On the CUDA page of Wikipedia there is a table with compute capabilities, as shown below. While double checking support for AMD Fijij GPUs (like Radeon Nano and FirePro S9300X2) I got curious how much support is still missing in OpenCL. For the support of Fiji it looks like there is 100% support of all features. For OpenCL 2.0 read on.
Feature overview
The below table does not discuss performance, which is ofcourse also a factor.
CUDA 3.5 or higher | OpenCL 2.0 |
Integer atomic functions operating on 32-bit words in global memory | yes |
atomicExch() operating on 32-bit floating point values in global memory | function: atomic_xchg() |
Integer atomic functions operating on 32-bit words in shared memory | yes |
atomicExch() operating on 32-bit floating point values in shared memory | function: atomic_xchg() |
Integer atomic functions operating on 64-bit words in global memory | extensions: cl_khr_int64_base_atomics and cl_khr_int64_extended_atomics |
Double-precision floating-point operations | if device info CL_DEVICE_DOUBLE_FP_CONFIG is not empty, it is supported. For backwards compatibility the extension cl_khr_fp64 is still available. |
Atomic functions operating on 64-bit integer values in shared memory | extensions: cl_khr_int64_base_atomics and cl_khr_int64_extended_atomics |
Floating-point atomic addition operating on 32-bit words in global and shared memory | N/A – see this post for a hack. |
Warp vote functions | Implemented in the new Work-group Functions – see this post by Intel. |
_ballot() | Hack: work_group_all() with bit-shift using get_local_id(). |
_threadfence_system() | Hack: needs a sync from the host. |
_syncthreads_count() | Hack: work_group_reduce_sum() + barrier() |
_syncthreads_and() | Hack: work_group_all() + work_group_barrier() |
_syncthreads_or() | Hack: work_group_any() + work_group_barrier() |
Surface functions | Images |
3D grid of thread block | 3 dimensional work-groups |
Warp shuffle functions | N/A – see the notes below |
Funnel shift | This is a bit-shift where the shifted bits are not filled with zeroes but with the bits from the second integer. hack: bit-shifting both integers (one left N bits and the other right (32-N) bits) and then doing a bit-wise sum. |
Dynamic parallelism | Nested Parallelism |
So you see, that OpenCL almost covers what CUDA offers – most notable missing is the workgroup shuffle, whereas other missing functions can be implemented in two steps.
+ + +
** What to do **
- 1) Which CUDA functions whose names begin with an underscore appear in the CUDA-versus-OpenCL feature comparison?
- 2) Could you extend the CUDA-versus-OpenCL feature comparison by writing what follows its final sentence?

** Provided data **
+ + +
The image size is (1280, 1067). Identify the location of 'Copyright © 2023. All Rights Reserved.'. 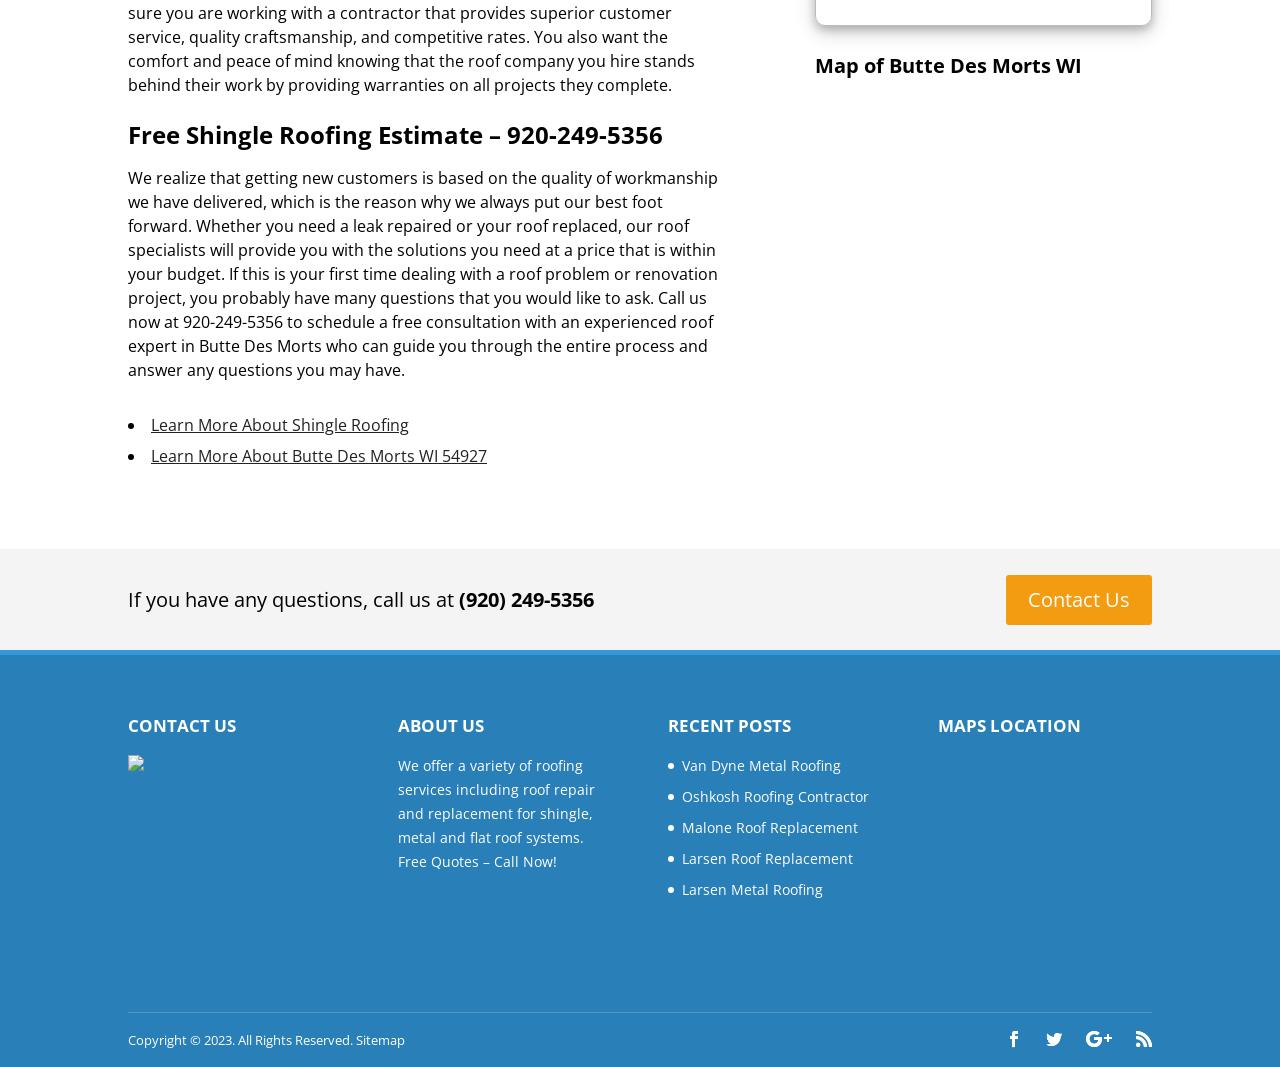
(241, 1039).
+ + +
** Responses **
- 1) _ballot(), _threadfence_system(), _syncthreads_count(), _syncthreads_and(), _syncthreads_or()

- 2)
If you want to know what is new in OpenCL (including features not existing in CUDA, like pipes), see this blog post.
HCC has intrinsics for ds_swizzle (and more intra-workgroup ops), hope to see them soon in OpenCL.
Does your extension implement shuffle through LDS or limited (max 4 lanes away) via ds_swizzle?
It’s not implemented in HCC. We’ll share more info on the blog later.